-------- THE RECORDS --------

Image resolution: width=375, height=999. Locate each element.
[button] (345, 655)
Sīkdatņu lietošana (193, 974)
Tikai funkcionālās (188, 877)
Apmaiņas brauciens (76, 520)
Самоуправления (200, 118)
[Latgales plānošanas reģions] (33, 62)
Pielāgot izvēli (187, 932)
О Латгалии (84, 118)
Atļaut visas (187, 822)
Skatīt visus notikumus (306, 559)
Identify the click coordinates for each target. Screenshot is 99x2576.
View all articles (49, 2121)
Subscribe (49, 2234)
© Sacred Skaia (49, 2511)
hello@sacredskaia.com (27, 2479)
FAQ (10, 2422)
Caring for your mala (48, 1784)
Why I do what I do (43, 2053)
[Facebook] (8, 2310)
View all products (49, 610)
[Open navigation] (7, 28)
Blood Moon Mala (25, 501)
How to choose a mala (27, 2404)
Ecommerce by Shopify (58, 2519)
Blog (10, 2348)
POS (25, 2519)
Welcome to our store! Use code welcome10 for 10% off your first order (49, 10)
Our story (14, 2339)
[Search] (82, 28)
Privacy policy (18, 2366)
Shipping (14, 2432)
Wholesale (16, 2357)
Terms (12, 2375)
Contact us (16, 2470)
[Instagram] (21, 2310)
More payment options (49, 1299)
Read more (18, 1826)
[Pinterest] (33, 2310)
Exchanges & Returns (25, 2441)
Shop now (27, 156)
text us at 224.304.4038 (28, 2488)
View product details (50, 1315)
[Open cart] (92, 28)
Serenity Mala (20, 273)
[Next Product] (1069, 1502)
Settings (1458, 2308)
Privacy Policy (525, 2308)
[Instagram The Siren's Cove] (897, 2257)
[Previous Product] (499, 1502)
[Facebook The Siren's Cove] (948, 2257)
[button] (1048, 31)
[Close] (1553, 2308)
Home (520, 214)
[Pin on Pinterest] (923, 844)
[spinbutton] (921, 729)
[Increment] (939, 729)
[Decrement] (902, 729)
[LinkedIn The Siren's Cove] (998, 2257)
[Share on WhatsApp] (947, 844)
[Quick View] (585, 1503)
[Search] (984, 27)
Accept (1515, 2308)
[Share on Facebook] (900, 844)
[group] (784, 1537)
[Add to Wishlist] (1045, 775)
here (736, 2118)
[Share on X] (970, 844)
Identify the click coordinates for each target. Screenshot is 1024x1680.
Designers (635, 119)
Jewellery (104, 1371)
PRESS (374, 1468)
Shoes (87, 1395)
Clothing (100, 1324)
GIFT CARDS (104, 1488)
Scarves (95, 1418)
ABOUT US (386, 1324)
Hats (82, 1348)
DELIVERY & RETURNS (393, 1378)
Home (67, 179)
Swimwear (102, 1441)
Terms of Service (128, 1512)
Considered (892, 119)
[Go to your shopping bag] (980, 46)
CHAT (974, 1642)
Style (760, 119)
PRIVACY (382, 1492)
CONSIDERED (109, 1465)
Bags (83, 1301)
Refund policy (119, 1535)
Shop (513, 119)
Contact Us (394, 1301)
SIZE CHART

--------

Give the number of lines that contain "Identify" in the material above, with no other text.

▶ **TASK ANSWER**: 2